>> Start Rows

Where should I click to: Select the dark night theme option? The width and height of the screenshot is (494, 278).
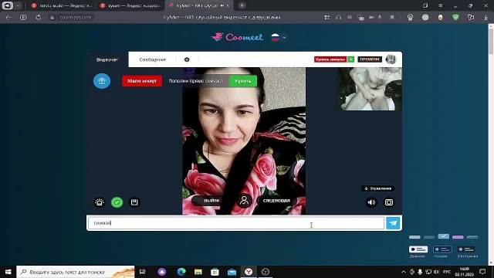pyautogui.click(x=442, y=249)
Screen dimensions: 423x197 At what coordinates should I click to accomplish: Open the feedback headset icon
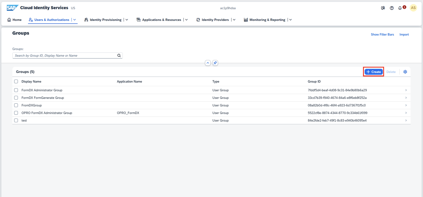(x=383, y=8)
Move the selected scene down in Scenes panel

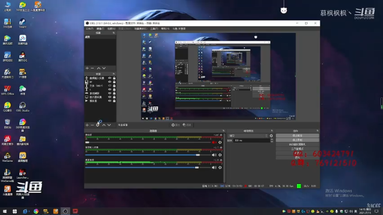click(104, 68)
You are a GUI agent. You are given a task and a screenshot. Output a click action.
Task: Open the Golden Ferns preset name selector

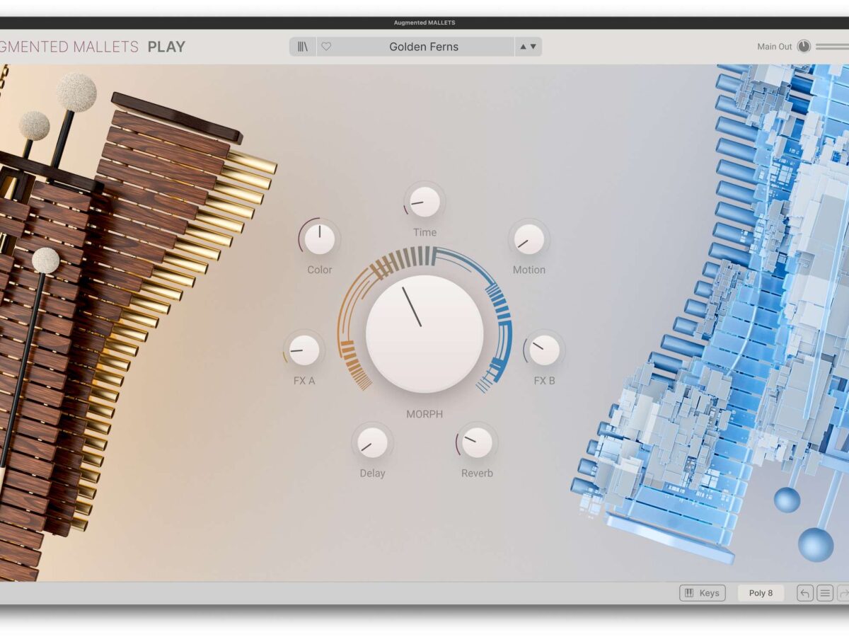[x=423, y=46]
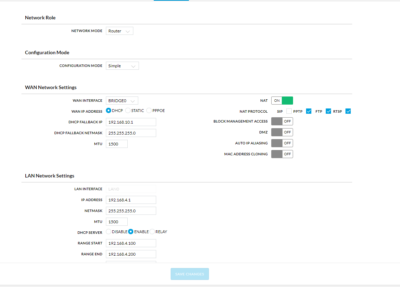This screenshot has height=287, width=400.
Task: Click the DHCP Fallback IP field
Action: point(131,122)
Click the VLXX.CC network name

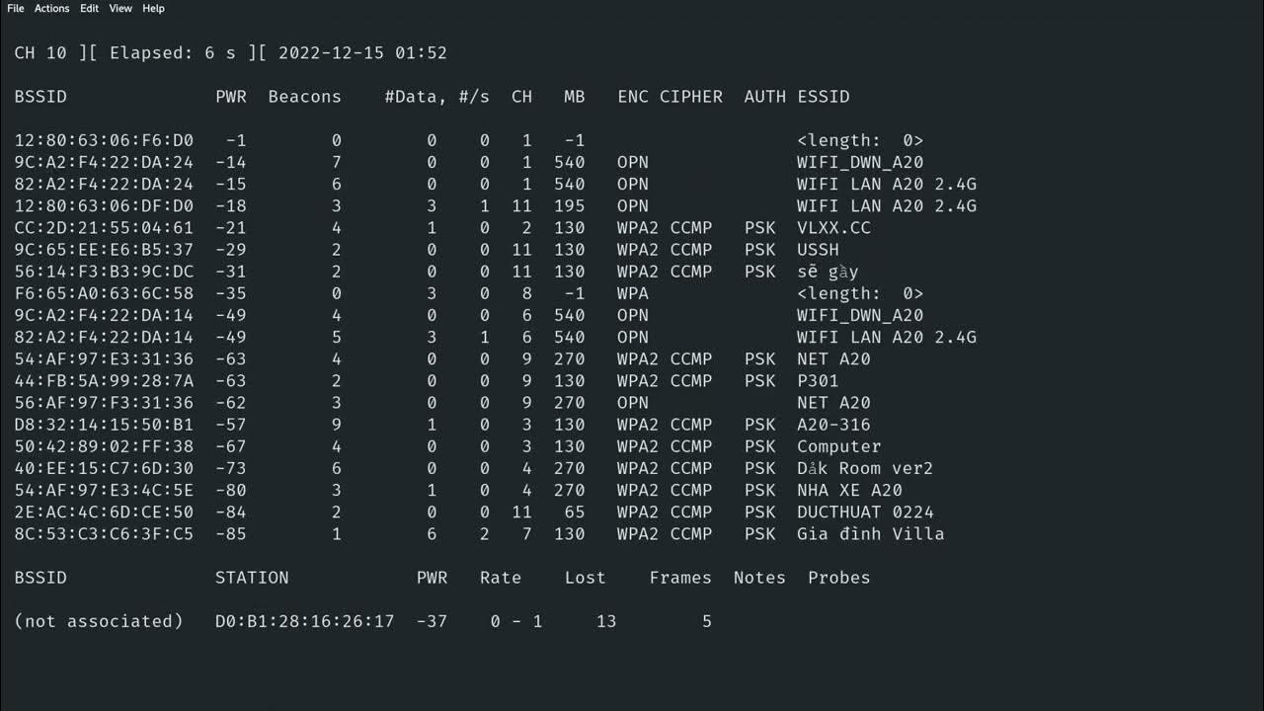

>> End Rows

Reproduce every one of the entries above verbatim, omitting the pictures from your answer.

Where should I click to: Select the dark night theme option? The width and height of the screenshot is (494, 278).
pyautogui.click(x=442, y=249)
Screen dimensions: 423x197 At what coordinates should I click to accomplish: Open the feedback headset icon
(x=383, y=8)
Move the selected scene down in Scenes panel

click(104, 68)
You are a GUI agent. You are given a task and a screenshot. Output a click action.
Task: Open the Golden Ferns preset name selector

[x=423, y=46]
This screenshot has height=287, width=400.
Task: Click the DHCP Fallback IP field
Action: point(131,122)
Click the VLXX.CC network name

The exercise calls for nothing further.